Dataset records

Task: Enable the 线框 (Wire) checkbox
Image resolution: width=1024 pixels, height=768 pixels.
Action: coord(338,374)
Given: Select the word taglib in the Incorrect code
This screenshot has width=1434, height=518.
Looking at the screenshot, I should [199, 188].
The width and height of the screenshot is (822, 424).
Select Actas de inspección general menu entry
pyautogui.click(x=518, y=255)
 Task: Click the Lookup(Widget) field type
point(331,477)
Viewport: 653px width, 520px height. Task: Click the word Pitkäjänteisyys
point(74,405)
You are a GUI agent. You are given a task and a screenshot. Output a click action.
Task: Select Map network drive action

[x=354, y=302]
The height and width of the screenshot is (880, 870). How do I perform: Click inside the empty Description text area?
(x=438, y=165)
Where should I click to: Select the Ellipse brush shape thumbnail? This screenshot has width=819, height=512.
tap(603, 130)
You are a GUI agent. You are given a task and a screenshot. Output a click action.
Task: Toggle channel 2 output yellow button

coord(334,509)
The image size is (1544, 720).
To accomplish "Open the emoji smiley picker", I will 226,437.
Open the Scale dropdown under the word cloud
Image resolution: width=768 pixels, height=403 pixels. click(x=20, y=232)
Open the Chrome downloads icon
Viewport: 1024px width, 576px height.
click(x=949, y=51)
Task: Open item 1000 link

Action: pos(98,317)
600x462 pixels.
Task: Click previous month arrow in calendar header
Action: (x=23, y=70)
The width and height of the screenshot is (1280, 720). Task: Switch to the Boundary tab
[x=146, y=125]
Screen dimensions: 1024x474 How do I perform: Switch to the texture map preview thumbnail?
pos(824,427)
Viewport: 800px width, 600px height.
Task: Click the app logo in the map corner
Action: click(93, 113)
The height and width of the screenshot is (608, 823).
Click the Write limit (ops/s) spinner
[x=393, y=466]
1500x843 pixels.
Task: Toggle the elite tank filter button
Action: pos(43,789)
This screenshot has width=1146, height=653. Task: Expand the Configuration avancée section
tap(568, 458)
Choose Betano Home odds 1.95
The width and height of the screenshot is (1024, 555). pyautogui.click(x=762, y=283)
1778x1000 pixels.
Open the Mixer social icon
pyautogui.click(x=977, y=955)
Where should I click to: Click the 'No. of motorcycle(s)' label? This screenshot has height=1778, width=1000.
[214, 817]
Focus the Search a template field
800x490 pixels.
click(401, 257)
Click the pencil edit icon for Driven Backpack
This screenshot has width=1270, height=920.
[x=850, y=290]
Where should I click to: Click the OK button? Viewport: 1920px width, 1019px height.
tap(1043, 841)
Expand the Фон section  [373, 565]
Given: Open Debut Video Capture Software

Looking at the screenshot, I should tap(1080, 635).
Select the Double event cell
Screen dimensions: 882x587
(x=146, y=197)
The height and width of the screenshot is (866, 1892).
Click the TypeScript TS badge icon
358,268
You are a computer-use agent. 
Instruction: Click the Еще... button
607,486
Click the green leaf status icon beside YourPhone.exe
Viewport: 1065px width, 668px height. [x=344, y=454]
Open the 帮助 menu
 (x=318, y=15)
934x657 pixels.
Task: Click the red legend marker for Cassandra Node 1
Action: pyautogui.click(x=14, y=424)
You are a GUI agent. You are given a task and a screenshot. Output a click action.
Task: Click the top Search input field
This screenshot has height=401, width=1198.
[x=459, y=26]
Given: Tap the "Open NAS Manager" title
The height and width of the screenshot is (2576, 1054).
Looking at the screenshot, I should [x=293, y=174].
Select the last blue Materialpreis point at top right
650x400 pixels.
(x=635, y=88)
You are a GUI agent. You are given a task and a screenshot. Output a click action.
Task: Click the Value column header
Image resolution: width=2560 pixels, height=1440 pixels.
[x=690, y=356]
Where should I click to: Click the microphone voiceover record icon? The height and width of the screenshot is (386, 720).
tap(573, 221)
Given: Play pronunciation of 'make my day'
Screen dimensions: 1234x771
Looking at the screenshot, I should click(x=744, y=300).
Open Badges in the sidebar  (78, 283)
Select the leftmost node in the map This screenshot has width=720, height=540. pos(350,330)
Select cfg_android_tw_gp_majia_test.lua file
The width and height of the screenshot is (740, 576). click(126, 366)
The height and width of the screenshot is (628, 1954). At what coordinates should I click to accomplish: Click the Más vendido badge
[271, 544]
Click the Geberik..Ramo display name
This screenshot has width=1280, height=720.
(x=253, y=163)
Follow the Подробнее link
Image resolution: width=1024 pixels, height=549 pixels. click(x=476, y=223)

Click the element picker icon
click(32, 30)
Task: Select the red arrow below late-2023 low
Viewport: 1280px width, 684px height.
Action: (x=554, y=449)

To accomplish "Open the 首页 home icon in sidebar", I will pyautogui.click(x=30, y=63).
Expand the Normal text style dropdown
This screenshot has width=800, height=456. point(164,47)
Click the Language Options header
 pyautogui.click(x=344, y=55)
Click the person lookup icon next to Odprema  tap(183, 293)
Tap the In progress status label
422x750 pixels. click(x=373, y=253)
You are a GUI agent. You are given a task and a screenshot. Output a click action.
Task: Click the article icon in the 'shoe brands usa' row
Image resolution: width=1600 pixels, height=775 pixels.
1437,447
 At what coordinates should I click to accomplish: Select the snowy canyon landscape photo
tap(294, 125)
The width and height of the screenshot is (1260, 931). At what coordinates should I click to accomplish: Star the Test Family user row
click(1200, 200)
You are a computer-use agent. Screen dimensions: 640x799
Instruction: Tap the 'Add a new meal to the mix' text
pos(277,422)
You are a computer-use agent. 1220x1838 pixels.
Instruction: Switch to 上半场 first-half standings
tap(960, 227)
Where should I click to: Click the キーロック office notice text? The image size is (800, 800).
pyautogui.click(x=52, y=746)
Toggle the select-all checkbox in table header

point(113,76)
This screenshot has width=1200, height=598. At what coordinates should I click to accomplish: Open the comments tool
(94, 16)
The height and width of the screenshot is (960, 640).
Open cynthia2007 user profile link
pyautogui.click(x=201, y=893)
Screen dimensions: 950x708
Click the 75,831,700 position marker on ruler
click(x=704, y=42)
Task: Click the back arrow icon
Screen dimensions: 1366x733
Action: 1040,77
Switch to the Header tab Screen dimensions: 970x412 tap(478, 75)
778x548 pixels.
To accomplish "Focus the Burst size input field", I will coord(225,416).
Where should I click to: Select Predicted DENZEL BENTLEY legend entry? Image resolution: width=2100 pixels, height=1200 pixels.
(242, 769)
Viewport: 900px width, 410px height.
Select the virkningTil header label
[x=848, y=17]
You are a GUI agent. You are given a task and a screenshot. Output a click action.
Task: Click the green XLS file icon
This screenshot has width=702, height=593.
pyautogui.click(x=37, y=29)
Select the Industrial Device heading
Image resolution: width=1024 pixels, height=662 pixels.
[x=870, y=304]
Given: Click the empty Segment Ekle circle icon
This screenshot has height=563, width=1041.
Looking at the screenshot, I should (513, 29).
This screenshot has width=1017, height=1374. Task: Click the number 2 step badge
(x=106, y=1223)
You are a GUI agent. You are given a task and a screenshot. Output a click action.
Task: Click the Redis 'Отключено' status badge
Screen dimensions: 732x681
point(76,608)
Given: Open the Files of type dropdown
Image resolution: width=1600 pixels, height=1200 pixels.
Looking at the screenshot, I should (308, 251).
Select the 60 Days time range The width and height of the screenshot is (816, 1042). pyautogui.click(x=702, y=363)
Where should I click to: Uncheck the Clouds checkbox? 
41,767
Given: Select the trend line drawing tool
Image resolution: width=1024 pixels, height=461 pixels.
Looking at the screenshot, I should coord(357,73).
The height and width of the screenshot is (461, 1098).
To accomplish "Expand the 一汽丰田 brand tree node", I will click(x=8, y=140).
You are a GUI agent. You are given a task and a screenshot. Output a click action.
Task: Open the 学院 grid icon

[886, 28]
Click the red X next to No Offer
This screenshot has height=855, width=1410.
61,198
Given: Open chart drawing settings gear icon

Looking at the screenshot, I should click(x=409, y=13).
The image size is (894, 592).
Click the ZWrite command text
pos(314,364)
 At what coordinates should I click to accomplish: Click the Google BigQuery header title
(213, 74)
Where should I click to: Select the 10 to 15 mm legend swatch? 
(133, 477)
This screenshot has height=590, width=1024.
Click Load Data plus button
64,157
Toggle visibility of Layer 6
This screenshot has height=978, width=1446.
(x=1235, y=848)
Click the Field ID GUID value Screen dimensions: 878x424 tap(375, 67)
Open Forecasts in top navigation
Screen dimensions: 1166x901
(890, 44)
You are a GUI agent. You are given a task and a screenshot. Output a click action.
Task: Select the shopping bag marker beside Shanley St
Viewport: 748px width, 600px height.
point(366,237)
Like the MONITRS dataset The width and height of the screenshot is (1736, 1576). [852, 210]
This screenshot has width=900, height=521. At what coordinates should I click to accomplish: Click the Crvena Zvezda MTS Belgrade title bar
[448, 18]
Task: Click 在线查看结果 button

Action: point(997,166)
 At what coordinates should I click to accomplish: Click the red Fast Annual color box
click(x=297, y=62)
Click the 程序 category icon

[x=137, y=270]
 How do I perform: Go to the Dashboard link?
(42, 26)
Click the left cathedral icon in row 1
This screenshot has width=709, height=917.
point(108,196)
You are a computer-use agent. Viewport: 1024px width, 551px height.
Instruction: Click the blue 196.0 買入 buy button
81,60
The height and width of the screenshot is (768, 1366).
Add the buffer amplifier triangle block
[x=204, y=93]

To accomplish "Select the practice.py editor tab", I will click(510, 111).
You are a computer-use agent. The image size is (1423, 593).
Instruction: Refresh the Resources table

Task details
Whenever the word "sidebar" turns up in a line of the listing above, copy the line.

Response to the exercise
Open Badges in the sidebar  (78, 283)
To accomplish "Open the 首页 home icon in sidebar", I will pyautogui.click(x=30, y=63).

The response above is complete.